Guys, this was killing me to understand properly so help me to avoid jumping from the bridge…
One of my coleagues asked me to “just open ports” on our mtik 750…in firewall.
I did it with this:
/ip firewall filter add action=accept chain=forward src-address=192.168.10.0/24 protocol=tcp dst-port=80,443
So, my main question here is…dont laugh, ok? If i do dst NAT, its for users from OUTSIDE to connect to forwarded ports, like servers etc…but if i do this throug firewall, its for user INSIDE to get out throught these ports i opened?
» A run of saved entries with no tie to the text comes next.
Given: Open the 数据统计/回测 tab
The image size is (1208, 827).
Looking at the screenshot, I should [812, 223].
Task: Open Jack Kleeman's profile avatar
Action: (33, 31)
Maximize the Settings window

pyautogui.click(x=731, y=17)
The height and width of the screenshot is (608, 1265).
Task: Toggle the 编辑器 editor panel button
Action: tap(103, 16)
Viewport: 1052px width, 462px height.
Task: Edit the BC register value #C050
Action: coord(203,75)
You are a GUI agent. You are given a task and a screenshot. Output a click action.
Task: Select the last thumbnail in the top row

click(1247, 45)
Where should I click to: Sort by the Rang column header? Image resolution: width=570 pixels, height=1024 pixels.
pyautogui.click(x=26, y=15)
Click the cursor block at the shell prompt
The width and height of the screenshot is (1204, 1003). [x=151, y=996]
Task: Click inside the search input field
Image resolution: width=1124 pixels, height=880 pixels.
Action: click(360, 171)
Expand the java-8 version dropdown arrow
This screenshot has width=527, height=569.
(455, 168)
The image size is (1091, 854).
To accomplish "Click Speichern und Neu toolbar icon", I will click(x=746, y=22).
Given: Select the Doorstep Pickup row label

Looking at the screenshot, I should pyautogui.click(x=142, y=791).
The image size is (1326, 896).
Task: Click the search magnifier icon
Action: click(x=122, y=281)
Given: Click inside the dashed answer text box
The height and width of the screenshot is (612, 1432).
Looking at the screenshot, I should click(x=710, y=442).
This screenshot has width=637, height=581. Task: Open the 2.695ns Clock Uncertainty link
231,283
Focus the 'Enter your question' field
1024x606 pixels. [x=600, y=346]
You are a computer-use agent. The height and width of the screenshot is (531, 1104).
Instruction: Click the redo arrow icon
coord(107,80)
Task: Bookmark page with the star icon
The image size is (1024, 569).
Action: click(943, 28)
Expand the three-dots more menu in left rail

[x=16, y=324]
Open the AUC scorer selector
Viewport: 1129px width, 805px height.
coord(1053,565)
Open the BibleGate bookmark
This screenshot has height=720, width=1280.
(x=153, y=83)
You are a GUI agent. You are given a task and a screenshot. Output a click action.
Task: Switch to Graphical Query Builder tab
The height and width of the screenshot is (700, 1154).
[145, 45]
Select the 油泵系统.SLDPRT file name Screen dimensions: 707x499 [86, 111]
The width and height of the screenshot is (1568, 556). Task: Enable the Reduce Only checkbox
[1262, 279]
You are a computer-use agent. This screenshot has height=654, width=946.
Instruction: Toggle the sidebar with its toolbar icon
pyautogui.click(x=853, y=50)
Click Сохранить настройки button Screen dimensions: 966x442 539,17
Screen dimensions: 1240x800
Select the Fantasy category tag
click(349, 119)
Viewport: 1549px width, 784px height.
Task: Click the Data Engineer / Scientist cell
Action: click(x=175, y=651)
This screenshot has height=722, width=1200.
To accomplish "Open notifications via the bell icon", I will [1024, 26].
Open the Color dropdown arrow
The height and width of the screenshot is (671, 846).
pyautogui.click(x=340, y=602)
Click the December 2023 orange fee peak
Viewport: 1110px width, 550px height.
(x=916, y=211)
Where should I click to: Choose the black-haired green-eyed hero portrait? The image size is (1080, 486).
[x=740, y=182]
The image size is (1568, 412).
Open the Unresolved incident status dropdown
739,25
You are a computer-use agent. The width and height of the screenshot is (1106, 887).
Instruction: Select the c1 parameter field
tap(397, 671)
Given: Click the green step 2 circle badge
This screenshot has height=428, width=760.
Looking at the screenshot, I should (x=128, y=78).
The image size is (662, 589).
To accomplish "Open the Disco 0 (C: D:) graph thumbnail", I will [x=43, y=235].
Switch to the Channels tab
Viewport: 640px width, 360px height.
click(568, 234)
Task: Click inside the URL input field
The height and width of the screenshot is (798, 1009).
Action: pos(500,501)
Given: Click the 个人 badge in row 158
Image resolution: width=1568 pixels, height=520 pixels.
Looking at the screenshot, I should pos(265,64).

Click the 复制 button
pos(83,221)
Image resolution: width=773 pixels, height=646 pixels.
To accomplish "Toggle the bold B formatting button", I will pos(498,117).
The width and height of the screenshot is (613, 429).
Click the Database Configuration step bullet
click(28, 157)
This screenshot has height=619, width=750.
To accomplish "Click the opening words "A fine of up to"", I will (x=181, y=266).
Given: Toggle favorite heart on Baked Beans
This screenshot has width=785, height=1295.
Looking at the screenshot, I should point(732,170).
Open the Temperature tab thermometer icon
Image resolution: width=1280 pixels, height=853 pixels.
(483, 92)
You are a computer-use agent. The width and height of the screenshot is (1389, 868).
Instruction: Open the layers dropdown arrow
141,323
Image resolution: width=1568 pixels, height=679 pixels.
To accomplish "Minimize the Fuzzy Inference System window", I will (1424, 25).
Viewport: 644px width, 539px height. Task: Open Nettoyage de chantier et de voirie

Can i do it with NAT or no? If yes, where is the difference?
Tnx in advance guys!
So you need to forward ports - it is done in the Ip firewall nat
Example:
/ip firewall nat
add action=dst-nat chain=dstnat in-interface=public dst-port=3389,5900,5800 protocol=tcp to-addresses=192.168.1.1
This rule will redirect all Remote desktop and VNC connections from internet to local host 192.168.1.1
NAT in RouterOS is bidirectional - If you have dst-nat rule for some specific connection, returning packets will be automatically returned to original state, so you do not need to worry about that.
If connection is initialized from the inside it will not trigger this dst-nat rule, so your local clients are safe
Tnx for reply mate!
I just wondering in which way this go. I understand the whole port forwarding thing, but i just want to understand the direction of data flow in this case. DST NAT-outside to inside ports,Firewall chains-inside to that specific ports(80 and 443) in my case. Am i right?
It depends on you setting in-interface or not. If you set in-interface=public, then it will only be done in that way.